Text excerpt:
# # #
A few weeks ago, X started displaying weird errors during normal use. These range from simple output resets to application crashes due to X BadAlloc responses. In detail, this is what I see happening:
- output blink. Usually the screen goes dark for about a second. When the screen returns, I see either:
- display position getting cancelled (xrandr --pos 0x0) on my left screen
when this happens I can usually get it back to the correct position via the xrandr command line tool, but sometimes that triggers a WM crash
- display rotation getting cancelled (xrandr --rotate normal) on the right screen. When this happens:
- quodlibet (python-gtk app) crashing with BadAlloc (serial 255 error_code 11 request_code 53 minor_code 0). It will keep crashing like this until I restart X
- whatever other app I had running on the right screen has disappeared as well
- window manager (e17) crashing. It can recover succesfully, though
- when I re-enable screen rotation, the display gets completely garbled
I have started seeing this happen with 2.6.35-rc3 (was running 2.6.34-rc6 before that), and with 22.214.171.124 this happens a lot less frequently (from once a day to twice in a week).
From the latest crash, I can give the following info from xsession-errors:
E17 INIT: XINERAMA CHOSEN: , 1080x1920+1280+0
E17 INIT: XINERAMA CHOSEN: , 1280x1024+0+896
(output blinking starts)
E17 INIT: XINERAMA SCREEN: , 1280x1024+0+0
E17 INIT: XINERAMA CHOSEN: , 0x153045764+0+153046580
(e17 crash, try to recover)
E17 INIT: XINERAMA CHOSEN: , 1920x1080+1280+0
E17 INIT: XINERAMA CHOSEN: , 1280x1024+0+0
(rotation lost on , position lost on )
# # #
Data:
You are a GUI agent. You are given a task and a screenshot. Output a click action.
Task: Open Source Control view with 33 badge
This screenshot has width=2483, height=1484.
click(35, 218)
# # #
Stated task: Shorten the paragraph in the X display error report that begins "A few weeks ago, X started displaying" into a single sentence, keeping its main facts.

Expected answer: For a few weeks, X has shown odd errors during normal use, from simple output resets to application crashes caused by X BadAlloc responses.